Тэтчер был взволнован. Джейсон посмотрел на него с удивлением: никогда бы не подумал, что увидит взволнованного Тэтчера.
— Пошли, пожалуйста, одного из роботов в лагерь Красного Облака. Скажи ему, он мне нужен. Попроси его прийти.
— Сейчас, — сказал Тэтчер. — Я сам туда схожу.
— Замечательно. Я надеялся, что ты это сделаешь. Гораций тебя знает, но может возмутиться, если его поднимет с постели другой робот.

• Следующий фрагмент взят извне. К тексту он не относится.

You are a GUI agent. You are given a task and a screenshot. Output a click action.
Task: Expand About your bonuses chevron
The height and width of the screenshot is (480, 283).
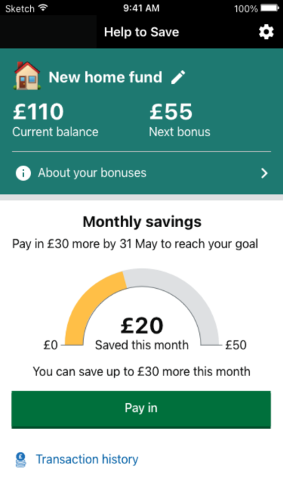click(x=264, y=173)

Тэтчер повернулся, чтобы уйти.
— Минутку, — остановил его Джейсон. — Еще попроси Красное Облако послать кого-нибудь за Стэнли. Ему тоже нужно быть здесь. И Езекии тоже.
Глава 26
Он убил того последнего медведя, хотя зверь был слишком близко, чтобы успеть выстрелить как следует. Точно так же он убил и всех остальных: один медведь — один коготь в его ожерелье. Убивали его стрелы, — прямые, прочные, хорошо оперенные стрелы, посланные мощным луком. Но теперь он в этом не был уверен.
Хотя он не только убивал. Он и исцелял.
Он убил медведей, но исцелил деревья. Теперь он был уверен в этом. Он почувствовал, что с ними что-то неладно, и помог, хотя на самом деле и не знал, что же с ними такое.
Между освещенных луной деревьев проковылял инопланетянин и припал к земле рядом с ним. Черви все шевелились и шевелились, ползли и ползли. Инопланетянин следовал за ним уже несколько дней, и Дэвид устал от него.
— Убирайся отсюда! — крикнул он. — Уходи!
Тот не тронулся с места, а черви все шевелились. Порой он испытывал искушение сделать с инопланетянином то же, что и с медведями, но говорил себе, что с инопланетянином так поступать нехорошо. Тот не представлял никакой опасности, по крайней мере он так не думал; но клубок червей ему надоедал.
Инопланетянин подобрался ближе.
— Я дал тебе то, что ты хотел, — закричал на него Дэвид Хант. — Я убрал боль. А теперь оставь меня в покое.
Инопланетянин попятился.
Дэвид присел на корточки у подножия могучего клена и стал думать. Хотя, в сущности, думать особенно не о чем. Все казалось достаточно ясным: он излечил деревья, излечил это странное существо, которое теперь следует за ним по пятам, вылечил сломанное крыло у птицы и больной зуб у старого медведя. А еще он очистил куст астр от какой-то ужасной штуки, которая высасывала из него жизнь. (Правда, он ощущал некоторую неуверенность: помогая астрам, он убил какую-то другую форму жизни — пусть низшего порядка, но все же нечто живое.) Из него словно бы изливался мощный поток сострадания, исцелявший всех страждущих, однако, как ни странно, в себе он не ощущал особого сострадания. Скорее неудобство от чьей-то боли или нездоровья, и должен был сделать что-то, чтобы его не беспокоили. Неужели мне придется жить, подумал он, воспринимая все, что есть неладного в мире? Все было в порядке, пока в тот вечер он не услышал музыкальные деревья, не ощутил их недуг. Может быть, дело в музыке? Или в роботе, который тогда стоял рядом с ним? И что, теперь он всю жизнь будет чувствовать все самые маленькие беды, все самые мелкие хвори, и не будет ему покоя, пока не излечит их все?